_What to produce_
Don't include any picture when you restate the data word for word.

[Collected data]
- Opening Delimiter -
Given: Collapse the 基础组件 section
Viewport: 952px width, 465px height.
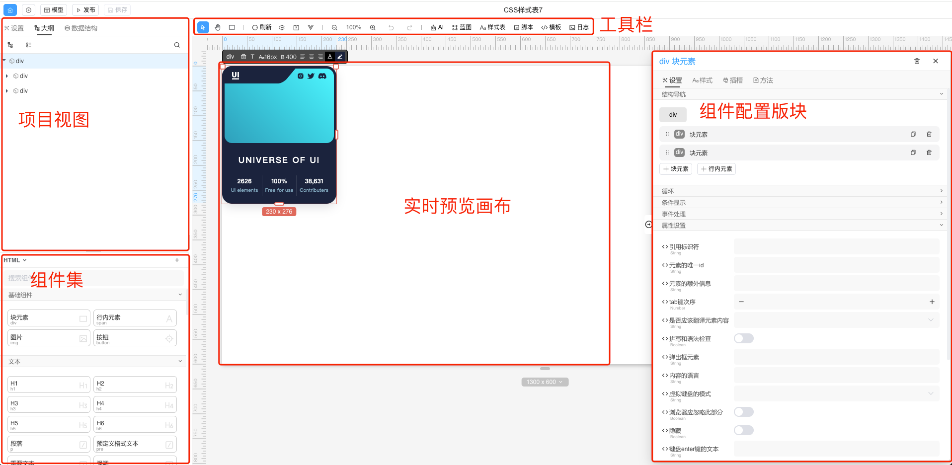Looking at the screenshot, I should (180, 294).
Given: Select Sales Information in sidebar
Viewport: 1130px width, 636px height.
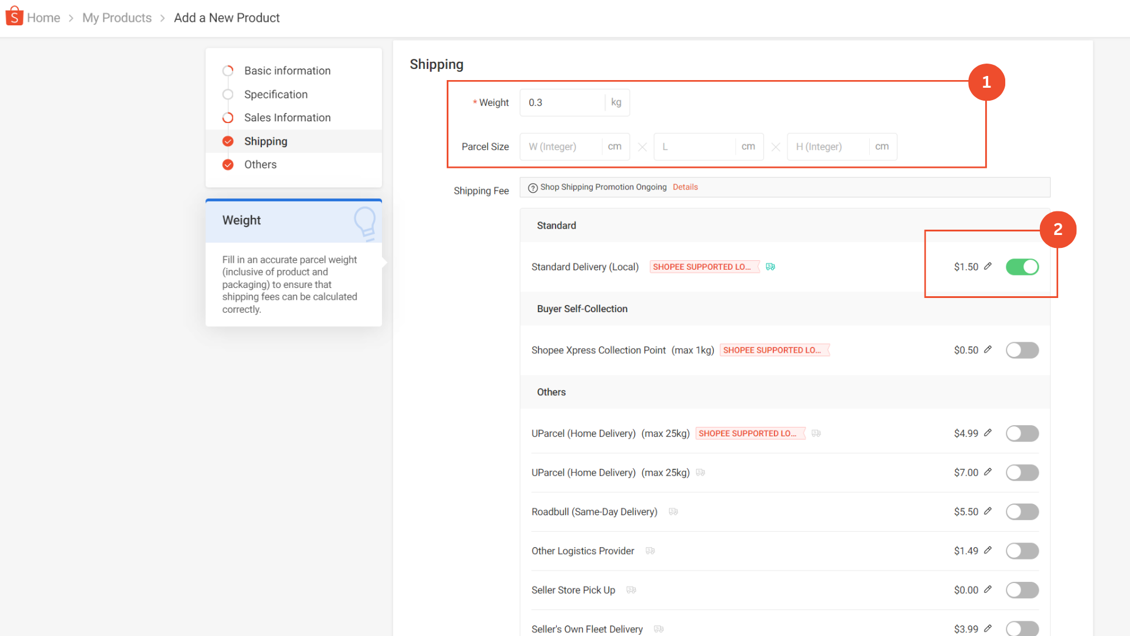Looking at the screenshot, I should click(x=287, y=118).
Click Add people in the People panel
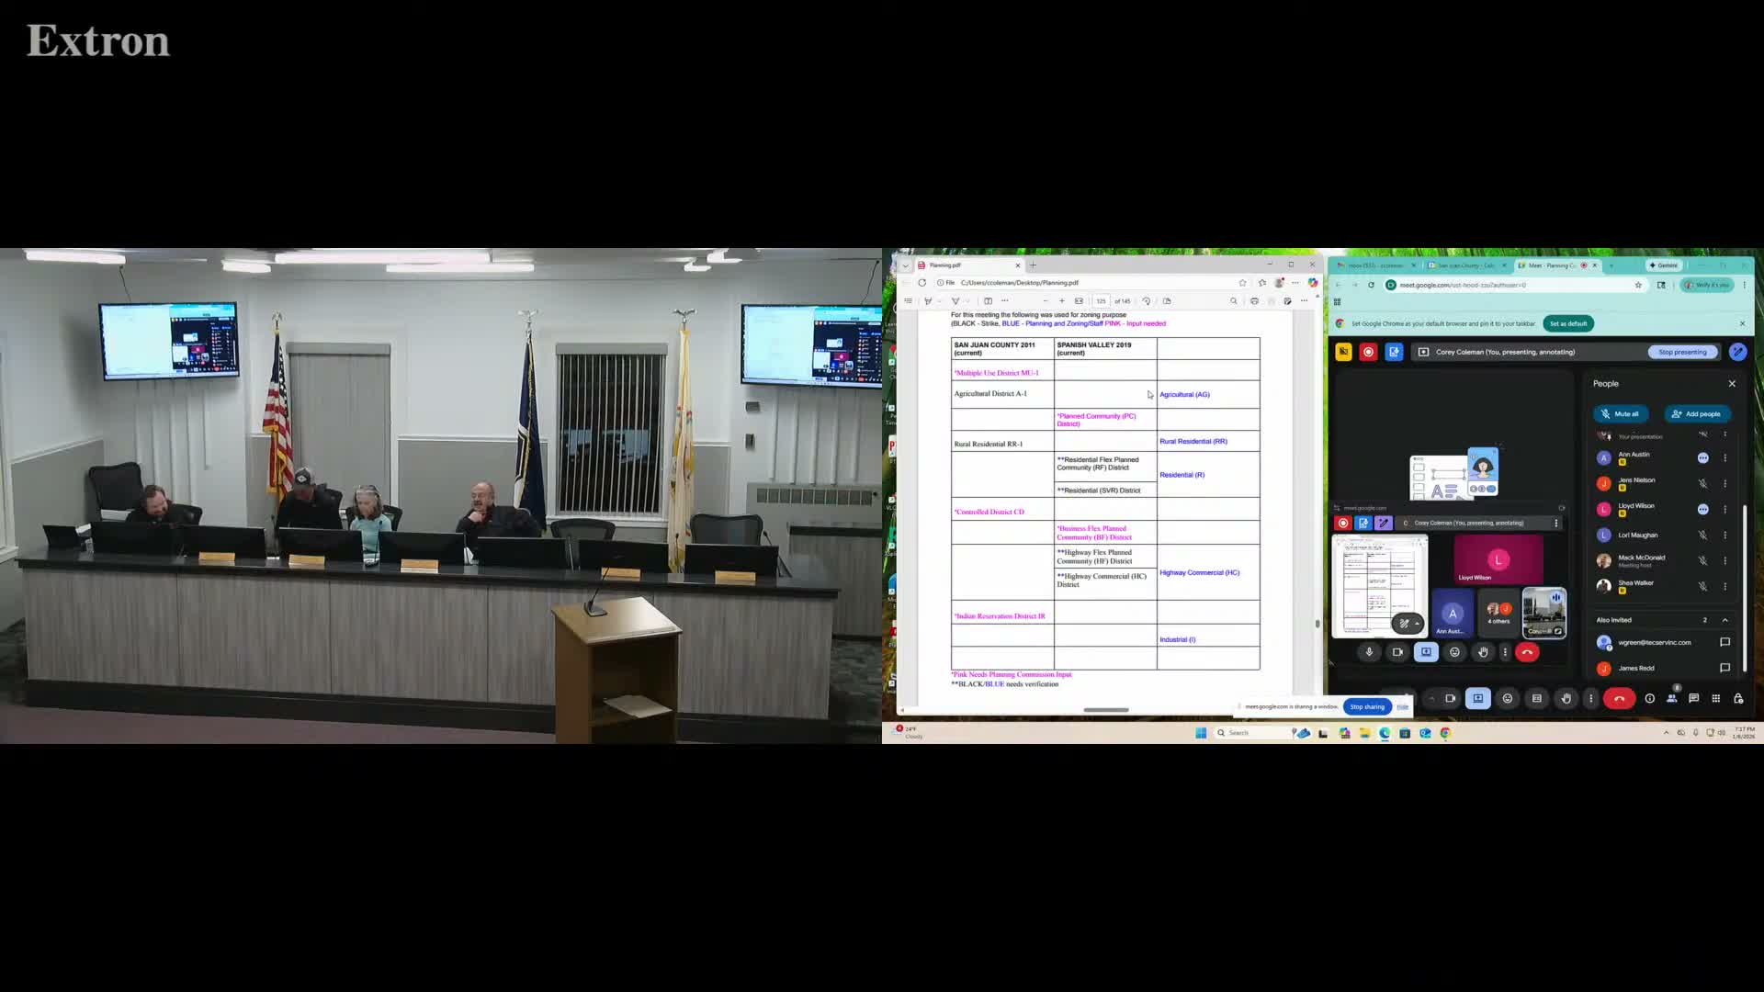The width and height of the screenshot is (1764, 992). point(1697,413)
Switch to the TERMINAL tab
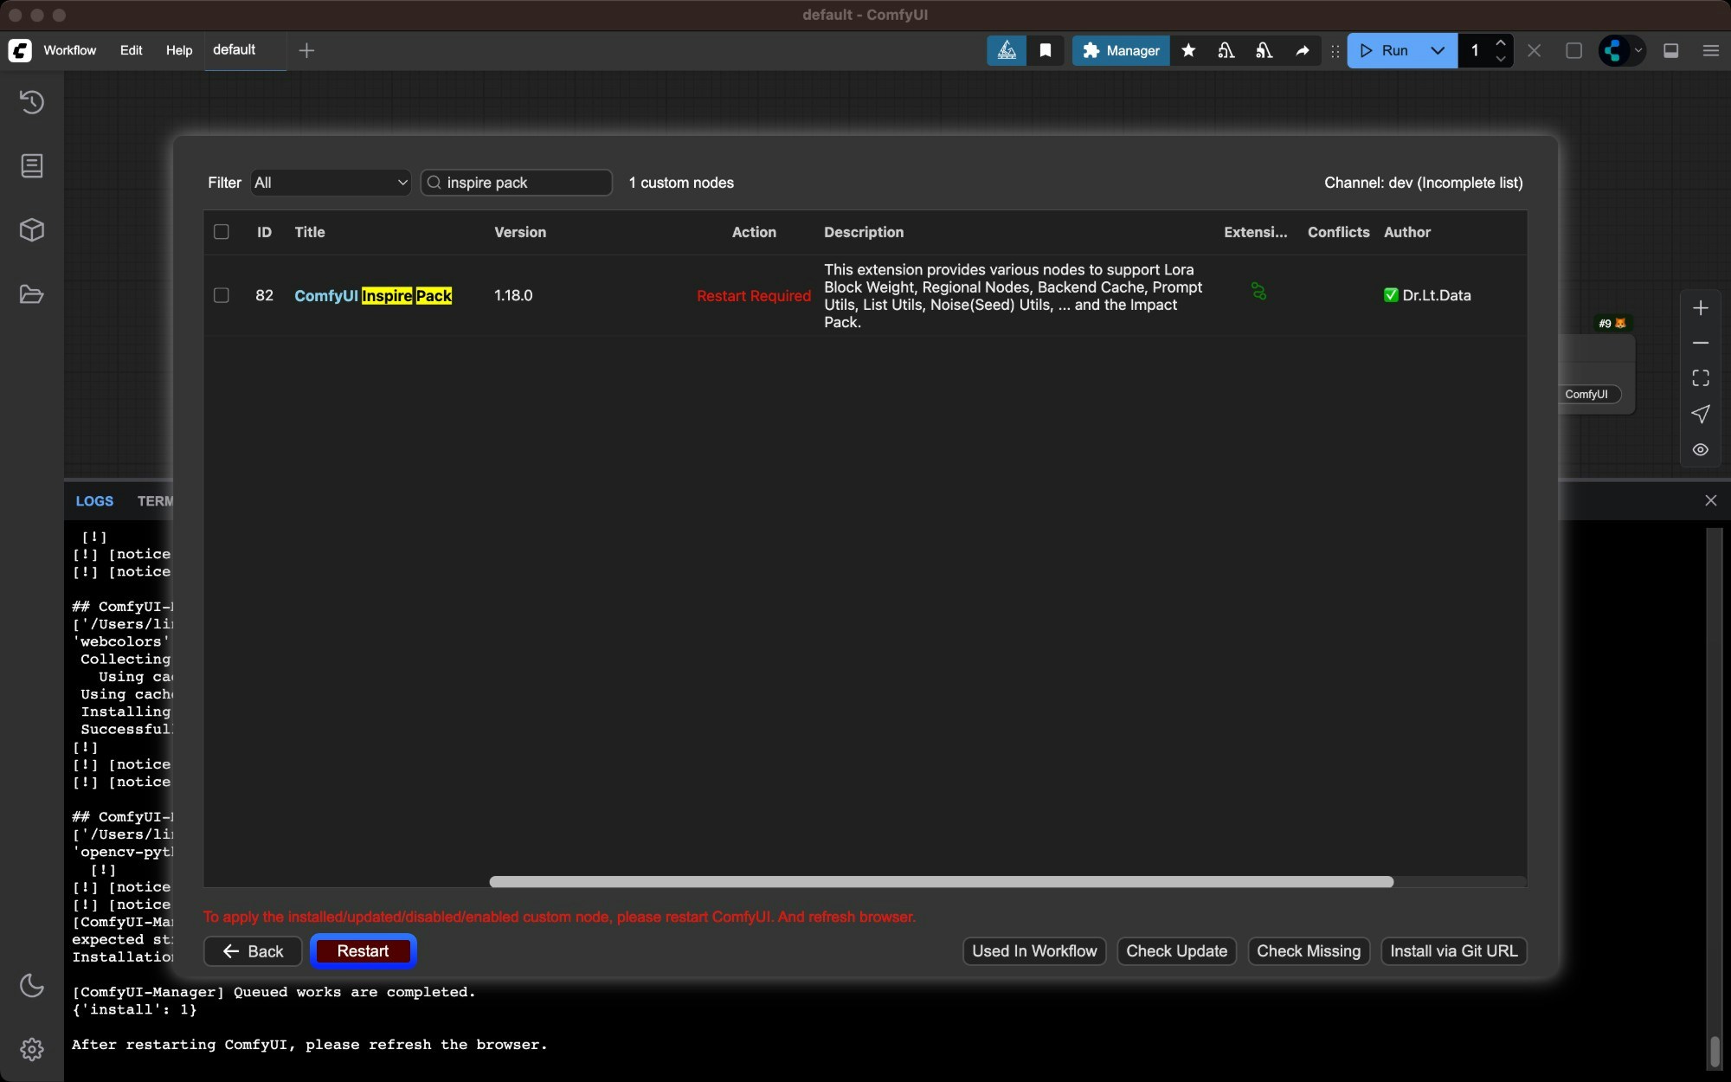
- Closing Delimiter -
_Expected output_
Given: Collapse the 基础组件 section
Viewport: 952px width, 465px height.
Looking at the screenshot, I should (180, 294).
Given: Select Sales Information in sidebar
Viewport: 1130px width, 636px height.
Looking at the screenshot, I should click(x=287, y=118).
Click Add people in the People panel
The width and height of the screenshot is (1764, 992). point(1697,413)
Switch to the TERMINAL tab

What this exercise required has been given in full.